Data Migration and Customer Data Integration with Talend - Part 2

Mastering Data Migration: Ensuring Data Quality and Consistency with Talend Toolset

One major complexity of data migration projects is ensuring data quality and consistency, especially when multiple legacy environments are involved. To address this, a structured methodology and approach to data object definition, mapping, and cleansing rules is essential. In this second part of our data migration series, we will delve deeper into the possibilities offered by the Talend data quality toolset for data migration projects.

Often, there is a significant mismatch between the estimations and the actual impact of data migrations within larger transformation projects. After evaluating and investing a substantial amount of money into new systems, preparing data for migration can sometimes seem less exciting. However, based on our experience, it is remarkable how data migration project budgets are frequently created under the assumption of near-perfect data. Even though the cost of data migration is typically only a fraction of the total expenditure on purchasing and implementing a new system, it remains a crucial success factor for the overall project and its adoption. Indeed, failing in data migration and data quality can exponentially increase costs and diminish the value of any project for your organization. Therefore, thorough analysis, appropriate planning, early involvement of stakeholders, and ownership from across different business areas are essential for success in data migration.

Determining Data Quality for Successful Migration

Migrating data from one or more applications to others involves examining objects, data models, data structures, and definitions. These tasks can become even more complex due to the data quality issues that often exist in legacy systems. Consequently, most data migration projects evolve into data quality projects, providing an opportunity to establish a future-proof data governance strategy alongside the migration efforts.

Data Quality Audits – Establishing Your Starting Point

In addition to creating an inventory of data sources and objects to be migrated, along with their dictionary and data model, conducting an early data quality check can significantly help generate a realistic estimate of your migration efforts. At the initial stage of your project, it’s important to start profiling the data in your legacy systems. Even if you don’t yet have a mature design for the target system or specific data requirements, you can still identify key data objects, such as customer information and product attributes. Moreover, an early quality audit of the legacy system can be further refined and enhanced in future project iterations, ensuring a smoother migration process.

-- -- --

§ **SHORT PROBLEM 1**:
In the Talend article:
(a) What assumption are data migration project budgets frequently created under?
(b) What do most data migration projects evolve into?
(c) What is it important to start profiling at the initial stage of a project?

[Collected data entries]

-- -- --

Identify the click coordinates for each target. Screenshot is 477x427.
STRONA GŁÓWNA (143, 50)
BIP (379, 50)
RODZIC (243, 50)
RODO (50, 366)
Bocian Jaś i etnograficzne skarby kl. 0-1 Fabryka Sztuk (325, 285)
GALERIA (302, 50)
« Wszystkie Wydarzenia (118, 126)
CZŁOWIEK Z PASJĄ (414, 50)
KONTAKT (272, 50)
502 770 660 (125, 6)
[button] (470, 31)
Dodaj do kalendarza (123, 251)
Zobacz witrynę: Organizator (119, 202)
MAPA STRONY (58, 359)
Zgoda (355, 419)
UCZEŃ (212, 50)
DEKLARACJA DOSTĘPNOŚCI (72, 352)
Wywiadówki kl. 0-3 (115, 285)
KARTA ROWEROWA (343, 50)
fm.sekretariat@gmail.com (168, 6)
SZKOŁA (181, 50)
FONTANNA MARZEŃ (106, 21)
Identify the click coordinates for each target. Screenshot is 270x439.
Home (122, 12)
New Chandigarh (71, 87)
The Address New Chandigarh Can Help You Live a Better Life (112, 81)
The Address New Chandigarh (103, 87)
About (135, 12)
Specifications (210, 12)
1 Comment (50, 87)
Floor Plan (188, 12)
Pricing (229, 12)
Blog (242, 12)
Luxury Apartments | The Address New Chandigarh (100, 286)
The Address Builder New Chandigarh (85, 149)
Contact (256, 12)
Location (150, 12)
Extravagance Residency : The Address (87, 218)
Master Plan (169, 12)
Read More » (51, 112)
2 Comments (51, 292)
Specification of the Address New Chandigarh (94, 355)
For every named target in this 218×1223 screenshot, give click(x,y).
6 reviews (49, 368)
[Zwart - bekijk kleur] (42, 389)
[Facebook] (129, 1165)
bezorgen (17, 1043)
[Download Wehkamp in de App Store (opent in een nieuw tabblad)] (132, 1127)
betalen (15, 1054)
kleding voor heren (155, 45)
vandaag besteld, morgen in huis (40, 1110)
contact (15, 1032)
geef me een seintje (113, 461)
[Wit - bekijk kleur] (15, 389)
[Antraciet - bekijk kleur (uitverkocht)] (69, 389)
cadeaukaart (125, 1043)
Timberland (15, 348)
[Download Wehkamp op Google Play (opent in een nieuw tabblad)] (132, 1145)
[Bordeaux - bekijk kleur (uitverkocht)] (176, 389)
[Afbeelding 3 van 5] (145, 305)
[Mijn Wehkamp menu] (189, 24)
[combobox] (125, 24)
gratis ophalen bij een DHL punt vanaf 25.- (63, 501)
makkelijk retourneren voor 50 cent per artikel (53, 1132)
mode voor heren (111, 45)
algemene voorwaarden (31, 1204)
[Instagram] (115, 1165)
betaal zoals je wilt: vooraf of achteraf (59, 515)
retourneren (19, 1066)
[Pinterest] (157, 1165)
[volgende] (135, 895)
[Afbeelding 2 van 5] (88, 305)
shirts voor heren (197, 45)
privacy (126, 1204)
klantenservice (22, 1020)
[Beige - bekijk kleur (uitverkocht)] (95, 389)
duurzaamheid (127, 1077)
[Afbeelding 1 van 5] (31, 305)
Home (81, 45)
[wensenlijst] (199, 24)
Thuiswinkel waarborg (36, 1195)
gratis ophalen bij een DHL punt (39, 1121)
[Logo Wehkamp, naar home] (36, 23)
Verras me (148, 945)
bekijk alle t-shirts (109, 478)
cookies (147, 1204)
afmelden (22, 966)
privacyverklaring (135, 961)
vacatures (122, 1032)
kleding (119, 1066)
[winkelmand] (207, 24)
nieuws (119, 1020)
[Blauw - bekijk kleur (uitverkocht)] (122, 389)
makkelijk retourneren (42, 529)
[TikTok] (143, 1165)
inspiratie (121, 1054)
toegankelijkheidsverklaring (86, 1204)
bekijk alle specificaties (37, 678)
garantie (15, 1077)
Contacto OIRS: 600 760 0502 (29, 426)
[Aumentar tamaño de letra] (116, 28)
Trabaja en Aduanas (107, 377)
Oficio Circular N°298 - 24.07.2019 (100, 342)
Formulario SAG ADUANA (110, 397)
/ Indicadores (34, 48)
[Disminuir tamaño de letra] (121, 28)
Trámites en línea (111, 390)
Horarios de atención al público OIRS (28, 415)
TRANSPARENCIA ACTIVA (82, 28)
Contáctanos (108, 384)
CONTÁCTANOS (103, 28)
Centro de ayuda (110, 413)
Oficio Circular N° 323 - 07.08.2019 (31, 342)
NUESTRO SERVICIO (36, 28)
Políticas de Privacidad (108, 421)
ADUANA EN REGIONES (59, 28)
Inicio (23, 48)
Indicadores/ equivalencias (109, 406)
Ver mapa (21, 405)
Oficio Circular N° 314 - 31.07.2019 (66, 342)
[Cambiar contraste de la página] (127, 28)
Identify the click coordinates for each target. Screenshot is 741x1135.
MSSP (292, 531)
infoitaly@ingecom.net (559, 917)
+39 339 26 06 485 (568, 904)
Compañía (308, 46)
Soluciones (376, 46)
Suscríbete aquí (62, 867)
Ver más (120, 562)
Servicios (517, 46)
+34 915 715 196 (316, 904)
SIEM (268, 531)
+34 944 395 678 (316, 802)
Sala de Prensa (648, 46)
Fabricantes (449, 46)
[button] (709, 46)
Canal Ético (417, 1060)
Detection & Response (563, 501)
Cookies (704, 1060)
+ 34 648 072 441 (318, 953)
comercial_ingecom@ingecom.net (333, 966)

-- -- --

§ **SHORT PROBLEM 2**:
Can you convert the rows into a numbered list, starting at the line that contains "[Mijn Wehkamp menu] (189, 24)" and ending at the line that contains "[volgende] (135, 895)", with both included and blank lines left out?

§ **RESULT 1**:
(a) Near-perfect data.
(b) Data quality projects.
(c) The data in your legacy systems.

§ **RESULT 2**:
1. [Mijn Wehkamp menu] (189, 24)
2. [combobox] (125, 24)
3. gratis ophalen bij een DHL punt vanaf 25.- (63, 501)
4. makkelijk retourneren voor 50 cent per artikel (53, 1132)
5. mode voor heren (111, 45)
6. algemene voorwaarden (31, 1204)
7. [Instagram] (115, 1165)
8. betaal zoals je wilt: vooraf of achteraf (59, 515)
9. retourneren (19, 1066)
10. [Pinterest] (157, 1165)
11. [volgende] (135, 895)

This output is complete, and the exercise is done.